Given task 1: Convert the entries, from the line containing "Lue lisää [Lue" through the final entry, into a Markdown table with columns headed Row and Line, leaving out any blank lines.

Extract:
....................
In the erstwhile estate of Jammu and Kashmir, the Gujjars and Bakerwals could be seen as single largest community in around fifteen to twenty Assembly constituencies.
The communities were in for a political shock when they saw only two of them winning elections in 1996 -Choudhary Mohammad Hussain and Mian Altaf Ahmad. In other Gujjar dominated Constituencies, the community members competed against each other while non-Gujjars won the seats.
It is at this stage that the campaign for political reservation intensified. Declared as Scheduled Tribe in 1991, the Gujjars were not recommended by Delimitation Commission of 1995 for reservation in Legislature.
There is a long history of politicisation of Gujjars which has ended after the removal of Article 370 as their key demands and requirements stand fulfilled: reservation in Legislature and the Forests Rights Act.
Drawing strength from the Reorganisation Act of 2019, the Manoj Sinha administration has already effectively implemented the Forests Rights Act.
....................
Given task 2: Reproduce the passage on Gujjar and Bakerwal political representation in Jammu and Kashmir in full, word for word.

Data provided:
....................
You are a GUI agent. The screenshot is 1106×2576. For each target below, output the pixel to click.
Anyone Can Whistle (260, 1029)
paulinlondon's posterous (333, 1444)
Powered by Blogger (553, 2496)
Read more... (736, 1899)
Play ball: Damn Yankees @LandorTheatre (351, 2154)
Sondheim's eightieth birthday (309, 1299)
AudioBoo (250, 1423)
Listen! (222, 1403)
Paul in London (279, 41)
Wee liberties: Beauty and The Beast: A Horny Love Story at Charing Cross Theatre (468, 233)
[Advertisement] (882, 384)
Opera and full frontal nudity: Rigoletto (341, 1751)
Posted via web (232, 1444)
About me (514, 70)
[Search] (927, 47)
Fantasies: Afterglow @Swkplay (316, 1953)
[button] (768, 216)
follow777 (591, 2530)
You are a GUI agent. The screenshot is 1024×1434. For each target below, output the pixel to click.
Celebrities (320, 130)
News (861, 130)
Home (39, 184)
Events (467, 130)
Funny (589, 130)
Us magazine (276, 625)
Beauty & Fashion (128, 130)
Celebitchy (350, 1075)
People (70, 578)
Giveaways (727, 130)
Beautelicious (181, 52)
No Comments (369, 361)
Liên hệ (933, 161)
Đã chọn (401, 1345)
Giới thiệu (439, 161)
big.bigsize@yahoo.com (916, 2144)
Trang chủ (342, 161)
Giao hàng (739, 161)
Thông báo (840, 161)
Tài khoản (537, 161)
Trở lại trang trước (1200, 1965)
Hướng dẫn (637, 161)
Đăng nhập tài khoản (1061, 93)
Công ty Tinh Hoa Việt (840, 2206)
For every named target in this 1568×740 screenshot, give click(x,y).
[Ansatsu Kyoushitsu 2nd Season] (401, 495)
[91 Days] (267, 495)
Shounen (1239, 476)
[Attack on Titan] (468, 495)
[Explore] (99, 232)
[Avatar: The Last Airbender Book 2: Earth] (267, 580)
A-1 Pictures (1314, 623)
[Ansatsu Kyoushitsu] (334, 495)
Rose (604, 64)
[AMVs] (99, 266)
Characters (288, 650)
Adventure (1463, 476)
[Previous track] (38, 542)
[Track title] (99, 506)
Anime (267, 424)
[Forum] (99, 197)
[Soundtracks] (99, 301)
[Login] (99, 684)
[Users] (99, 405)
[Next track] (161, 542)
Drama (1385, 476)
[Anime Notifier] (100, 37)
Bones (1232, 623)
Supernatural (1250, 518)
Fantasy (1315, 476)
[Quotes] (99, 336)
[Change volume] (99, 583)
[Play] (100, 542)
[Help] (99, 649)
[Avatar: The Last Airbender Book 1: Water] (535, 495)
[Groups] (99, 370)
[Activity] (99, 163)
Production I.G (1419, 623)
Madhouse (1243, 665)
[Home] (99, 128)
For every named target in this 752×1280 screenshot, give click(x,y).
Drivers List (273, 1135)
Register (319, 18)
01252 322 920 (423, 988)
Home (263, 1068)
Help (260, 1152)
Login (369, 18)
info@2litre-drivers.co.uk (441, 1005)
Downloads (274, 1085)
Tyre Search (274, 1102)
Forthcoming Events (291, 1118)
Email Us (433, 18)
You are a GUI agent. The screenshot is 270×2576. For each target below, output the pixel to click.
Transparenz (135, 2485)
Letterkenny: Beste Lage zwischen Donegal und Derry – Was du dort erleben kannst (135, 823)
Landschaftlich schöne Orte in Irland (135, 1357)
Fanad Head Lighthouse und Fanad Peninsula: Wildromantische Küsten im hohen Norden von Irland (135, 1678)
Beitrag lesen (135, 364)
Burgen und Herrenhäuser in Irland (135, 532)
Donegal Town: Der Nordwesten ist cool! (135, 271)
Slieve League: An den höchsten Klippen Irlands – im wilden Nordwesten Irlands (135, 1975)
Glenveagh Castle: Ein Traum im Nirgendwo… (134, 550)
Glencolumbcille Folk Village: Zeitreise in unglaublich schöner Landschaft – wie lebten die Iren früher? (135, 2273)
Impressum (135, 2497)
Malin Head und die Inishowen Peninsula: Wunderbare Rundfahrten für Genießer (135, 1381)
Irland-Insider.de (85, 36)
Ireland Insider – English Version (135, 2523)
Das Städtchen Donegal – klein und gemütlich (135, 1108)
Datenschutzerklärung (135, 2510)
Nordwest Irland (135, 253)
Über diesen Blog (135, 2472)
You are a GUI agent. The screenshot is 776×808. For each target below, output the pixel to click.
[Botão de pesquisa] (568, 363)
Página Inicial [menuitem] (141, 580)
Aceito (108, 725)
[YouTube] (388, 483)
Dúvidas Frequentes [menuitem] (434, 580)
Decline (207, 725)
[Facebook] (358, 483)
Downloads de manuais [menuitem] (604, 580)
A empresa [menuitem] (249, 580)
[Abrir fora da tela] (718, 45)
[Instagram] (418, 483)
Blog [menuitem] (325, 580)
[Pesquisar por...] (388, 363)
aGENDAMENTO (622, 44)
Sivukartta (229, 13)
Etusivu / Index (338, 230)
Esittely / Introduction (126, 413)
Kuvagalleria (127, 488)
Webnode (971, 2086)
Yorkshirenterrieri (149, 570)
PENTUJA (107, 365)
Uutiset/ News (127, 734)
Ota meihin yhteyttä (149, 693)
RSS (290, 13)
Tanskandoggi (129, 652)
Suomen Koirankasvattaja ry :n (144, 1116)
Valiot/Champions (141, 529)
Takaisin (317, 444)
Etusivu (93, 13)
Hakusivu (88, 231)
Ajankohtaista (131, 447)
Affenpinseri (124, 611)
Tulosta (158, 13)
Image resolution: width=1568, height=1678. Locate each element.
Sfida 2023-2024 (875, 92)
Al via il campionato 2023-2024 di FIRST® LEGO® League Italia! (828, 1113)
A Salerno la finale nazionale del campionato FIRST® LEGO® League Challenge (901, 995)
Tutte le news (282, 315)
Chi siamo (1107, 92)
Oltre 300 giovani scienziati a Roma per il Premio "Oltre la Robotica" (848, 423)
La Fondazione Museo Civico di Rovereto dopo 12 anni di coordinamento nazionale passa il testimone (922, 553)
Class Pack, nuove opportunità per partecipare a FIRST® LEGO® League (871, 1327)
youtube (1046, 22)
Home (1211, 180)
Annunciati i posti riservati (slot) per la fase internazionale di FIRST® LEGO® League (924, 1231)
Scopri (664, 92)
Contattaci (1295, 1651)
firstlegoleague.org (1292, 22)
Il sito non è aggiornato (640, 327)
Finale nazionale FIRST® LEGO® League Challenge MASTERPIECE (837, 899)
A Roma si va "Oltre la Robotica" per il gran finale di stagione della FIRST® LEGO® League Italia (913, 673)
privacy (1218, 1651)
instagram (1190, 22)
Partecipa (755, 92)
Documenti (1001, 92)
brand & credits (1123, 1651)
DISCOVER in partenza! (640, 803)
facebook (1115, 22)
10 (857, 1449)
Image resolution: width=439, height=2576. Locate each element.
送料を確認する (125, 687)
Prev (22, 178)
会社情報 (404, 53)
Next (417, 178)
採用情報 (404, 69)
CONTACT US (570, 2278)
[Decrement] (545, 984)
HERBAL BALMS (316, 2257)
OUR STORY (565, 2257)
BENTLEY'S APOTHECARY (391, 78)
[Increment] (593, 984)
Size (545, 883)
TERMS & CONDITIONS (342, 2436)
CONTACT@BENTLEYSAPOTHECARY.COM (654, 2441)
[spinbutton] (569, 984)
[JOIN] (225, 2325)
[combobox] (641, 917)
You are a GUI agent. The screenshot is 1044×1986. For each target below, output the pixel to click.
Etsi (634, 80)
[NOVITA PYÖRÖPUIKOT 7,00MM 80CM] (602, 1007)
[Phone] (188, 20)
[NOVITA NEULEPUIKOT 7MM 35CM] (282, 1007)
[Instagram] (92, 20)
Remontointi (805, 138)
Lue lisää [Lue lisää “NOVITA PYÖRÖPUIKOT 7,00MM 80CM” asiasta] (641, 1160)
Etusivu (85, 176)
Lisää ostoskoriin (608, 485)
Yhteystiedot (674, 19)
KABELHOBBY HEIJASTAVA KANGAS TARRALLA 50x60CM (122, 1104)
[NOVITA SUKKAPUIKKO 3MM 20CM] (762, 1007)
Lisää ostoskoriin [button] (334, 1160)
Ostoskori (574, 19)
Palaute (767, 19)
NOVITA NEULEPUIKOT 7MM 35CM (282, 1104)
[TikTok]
....................
Exercise result 1:
| Row | Line |
|---|---|
| 1 | Lue lisää [Lue lisää “NOVITA PYÖRÖPUIKOT 7,00MM 80CM” asiasta] (641, 1160) |
| 2 | Etusivu (85, 176) |
| 3 | Lisää ostoskoriin (608, 485) |
| 4 | Yhteystiedot (674, 19) |
| 5 | KABELHOBBY HEIJASTAVA KANGAS TARRALLA 50x60CM (122, 1104) |
| 6 | [NOVITA SUKKAPUIKKO 3MM 20CM] (762, 1007) |
| 7 | Lisää ostoskoriin [button] (334, 1160) |
| 8 | Ostoskori (574, 19) |
| 9 | Palaute (767, 19) |
| 10 | NOVITA NEULEPUIKOT 7MM 35CM (282, 1104) |
| 11 | [TikTok] |

Exercise result 2:
In the erstwhile estate of Jammu and Kashmir, the Gujjars and Bakerwals could be seen as single largest community in around fifteen to twenty Assembly constituencies.
The communities were in for a political shock when they saw only two of them winning elections in 1996 -Choudhary Mohammad Hussain and Mian Altaf Ahmad. In other Gujjar dominated Constituencies, the community members competed against each other while non-Gujjars won the seats.
It is at this stage that the campaign for political reservation intensified. Declared as Scheduled Tribe in 1991, the Gujjars were not recommended by Delimitation Commission of 1995 for reservation in Legislature.
There is a long history of politicisation of Gujjars which has ended after the removal of Article 370 as their key demands and requirements stand fulfilled: reservation in Legislature and the Forests Rights Act.
Drawing strength from the Reorganisation Act of 2019, the Manoj Sinha administration has already effectively implemented the Forests Rights Act.